Gustavo Dudamel is one of the music world’s most amazing individuals. At just twenty-eight the Venezulan veteran of that country’s El Sistema music program was chosen to become the new artistic director of the Los Angeles Philharmonic. His welcome concert, ¡Bienvenido Gustavo!, held at the Hollywood Bowl on October 3rd, 2009, set the entire city on fire, with Dudamel’s flying curls and mile-wide smile adorning billboards around town in the months prior (full disclosure: I was a member of the festival choir at that event, which peaked with a spirited rendition of Beethoven’s Ninth Symphony. As an encore, the entire chorale section, the famous “Ode to Joy” movement, was repeated.)
Dudamel never forgot where he was from, and as Theodore Braun’s “¡Viva Maestro!” opens, in 2017, Dudamel is jetting back and forth to his native Venezuela, where he continues to also lead the Simon Bolivar Youth Orchestra, coaching young musicians from similar backgrounds as himself. He demonstrates that same energy and joy that made him the sensation of two nations, and in his young charges we see the joy and the rapture he so inspires. They travel the world showcasing their significant talent—and thus buttressing stereotypes that world-class orchestras can “only” come from Europe or America.
However, politics intrudes. Following a disputed election in 2018, two men claim to be the legitimate president of Venezuela, leading to street protests, violence and worse. Heartbroken, Dudamel publishes open letters decrying the violence and seeking peaceful resolutions to the madness. The reaction sees his tours canceled and many of his musicians, in fear for their lives as well as their livelihoods, escape the country to find work elsewhere.
Not to be dissuaded, Dudamel presses on, believing in the power of music.

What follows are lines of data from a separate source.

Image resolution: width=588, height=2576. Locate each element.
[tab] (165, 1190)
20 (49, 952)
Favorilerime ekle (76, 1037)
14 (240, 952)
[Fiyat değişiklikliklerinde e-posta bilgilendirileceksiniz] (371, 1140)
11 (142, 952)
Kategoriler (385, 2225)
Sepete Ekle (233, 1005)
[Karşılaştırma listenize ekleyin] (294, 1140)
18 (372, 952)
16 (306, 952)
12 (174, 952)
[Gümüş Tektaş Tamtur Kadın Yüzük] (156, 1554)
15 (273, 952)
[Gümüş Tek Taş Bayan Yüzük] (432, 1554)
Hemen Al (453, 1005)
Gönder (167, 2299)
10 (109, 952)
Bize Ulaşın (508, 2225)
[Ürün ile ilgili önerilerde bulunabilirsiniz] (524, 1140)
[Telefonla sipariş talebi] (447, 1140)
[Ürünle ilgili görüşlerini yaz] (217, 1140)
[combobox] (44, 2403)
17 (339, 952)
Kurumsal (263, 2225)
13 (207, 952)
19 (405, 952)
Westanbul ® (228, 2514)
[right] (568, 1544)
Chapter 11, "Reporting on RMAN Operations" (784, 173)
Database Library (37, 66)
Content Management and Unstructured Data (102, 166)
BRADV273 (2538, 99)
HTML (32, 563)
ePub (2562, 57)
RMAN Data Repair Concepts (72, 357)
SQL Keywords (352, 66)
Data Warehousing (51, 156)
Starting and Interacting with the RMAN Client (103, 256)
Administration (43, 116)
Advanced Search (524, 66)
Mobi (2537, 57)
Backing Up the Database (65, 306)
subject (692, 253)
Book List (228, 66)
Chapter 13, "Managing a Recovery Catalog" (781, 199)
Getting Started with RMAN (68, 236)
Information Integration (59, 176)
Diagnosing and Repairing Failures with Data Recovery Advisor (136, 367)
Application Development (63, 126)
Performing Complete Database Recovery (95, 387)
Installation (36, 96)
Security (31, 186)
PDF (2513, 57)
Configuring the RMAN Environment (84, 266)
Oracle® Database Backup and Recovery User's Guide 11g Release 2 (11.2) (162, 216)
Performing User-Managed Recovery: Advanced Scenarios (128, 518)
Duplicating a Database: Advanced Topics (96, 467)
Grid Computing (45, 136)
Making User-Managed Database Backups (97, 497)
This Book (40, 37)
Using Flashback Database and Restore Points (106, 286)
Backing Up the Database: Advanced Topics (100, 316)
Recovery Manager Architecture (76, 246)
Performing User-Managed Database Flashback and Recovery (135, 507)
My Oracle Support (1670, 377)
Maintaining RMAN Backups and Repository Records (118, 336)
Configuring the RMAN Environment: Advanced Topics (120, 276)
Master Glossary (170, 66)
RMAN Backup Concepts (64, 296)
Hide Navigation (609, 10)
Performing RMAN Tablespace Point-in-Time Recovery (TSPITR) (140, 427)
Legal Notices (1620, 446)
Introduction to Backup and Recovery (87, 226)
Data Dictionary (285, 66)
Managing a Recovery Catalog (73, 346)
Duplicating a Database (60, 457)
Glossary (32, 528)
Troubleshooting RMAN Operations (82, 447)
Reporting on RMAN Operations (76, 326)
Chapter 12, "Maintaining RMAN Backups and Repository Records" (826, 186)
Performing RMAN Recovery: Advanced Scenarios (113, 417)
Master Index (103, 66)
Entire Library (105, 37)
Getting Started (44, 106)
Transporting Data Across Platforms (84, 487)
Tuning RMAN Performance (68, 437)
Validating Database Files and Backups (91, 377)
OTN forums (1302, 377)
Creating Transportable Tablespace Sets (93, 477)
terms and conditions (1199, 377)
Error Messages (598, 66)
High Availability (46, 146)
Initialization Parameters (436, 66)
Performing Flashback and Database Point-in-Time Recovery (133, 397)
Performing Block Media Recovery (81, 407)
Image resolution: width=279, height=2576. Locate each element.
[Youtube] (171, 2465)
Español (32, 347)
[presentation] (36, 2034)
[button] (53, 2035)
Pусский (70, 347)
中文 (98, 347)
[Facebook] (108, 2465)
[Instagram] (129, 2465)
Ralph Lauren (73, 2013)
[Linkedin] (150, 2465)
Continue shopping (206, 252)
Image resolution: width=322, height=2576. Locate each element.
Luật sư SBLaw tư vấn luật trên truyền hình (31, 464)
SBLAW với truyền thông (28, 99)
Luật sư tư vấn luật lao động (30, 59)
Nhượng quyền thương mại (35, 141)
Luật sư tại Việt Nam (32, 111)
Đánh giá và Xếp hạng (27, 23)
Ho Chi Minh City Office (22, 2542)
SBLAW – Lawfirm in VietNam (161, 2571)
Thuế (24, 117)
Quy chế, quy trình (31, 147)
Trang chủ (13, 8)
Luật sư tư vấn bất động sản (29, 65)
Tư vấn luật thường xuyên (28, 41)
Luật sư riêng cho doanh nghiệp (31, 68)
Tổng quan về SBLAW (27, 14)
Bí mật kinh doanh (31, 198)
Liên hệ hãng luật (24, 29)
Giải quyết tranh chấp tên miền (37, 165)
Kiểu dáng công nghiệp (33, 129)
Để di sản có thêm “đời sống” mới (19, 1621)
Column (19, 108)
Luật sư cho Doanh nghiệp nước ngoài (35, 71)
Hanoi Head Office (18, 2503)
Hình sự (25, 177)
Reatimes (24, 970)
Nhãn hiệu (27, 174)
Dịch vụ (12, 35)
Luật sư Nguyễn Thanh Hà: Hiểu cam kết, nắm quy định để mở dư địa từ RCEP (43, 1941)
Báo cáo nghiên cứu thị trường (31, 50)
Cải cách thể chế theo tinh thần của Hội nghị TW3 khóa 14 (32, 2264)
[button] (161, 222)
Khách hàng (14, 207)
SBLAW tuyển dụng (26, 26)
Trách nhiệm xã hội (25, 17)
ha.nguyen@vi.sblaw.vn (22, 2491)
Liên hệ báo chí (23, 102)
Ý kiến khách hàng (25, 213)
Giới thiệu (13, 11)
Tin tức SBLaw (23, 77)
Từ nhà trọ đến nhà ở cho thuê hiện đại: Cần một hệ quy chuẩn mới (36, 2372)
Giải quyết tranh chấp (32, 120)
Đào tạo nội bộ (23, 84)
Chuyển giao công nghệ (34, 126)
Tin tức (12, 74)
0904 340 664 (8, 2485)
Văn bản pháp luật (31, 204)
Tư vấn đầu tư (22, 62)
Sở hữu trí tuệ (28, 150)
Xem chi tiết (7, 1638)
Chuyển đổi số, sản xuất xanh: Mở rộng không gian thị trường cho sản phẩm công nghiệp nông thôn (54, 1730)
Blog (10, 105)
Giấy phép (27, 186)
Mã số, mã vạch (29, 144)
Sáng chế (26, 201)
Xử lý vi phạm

Just as El Sistema was there for him, he will be there for the musical youth of his native country, even as he could so easily abandon them entirely for his better-paying position in Los Angeles.
Braun shows Dudamel not only at his most ecstatic—has there ever been a more dynamic force at the conductor’s podium?—but also at his most vulnerable, sharing his gentle optimism in candid moments with Braun’s camera, frequently as the maestro is in the back of a car being shuttled to his next engagement. Perhaps his view that art can save us is a tad naive, but if we don’t have the optimism and hope of someone like Dudamel, then we are, surely, lost.
Bravo, Gustavo, y gracias por su música y su energía, maestro!*
¡Viva Maestro! is now playing in select theaters
* Bravo, Gustavo, and thank you for your music and your energy, maestro!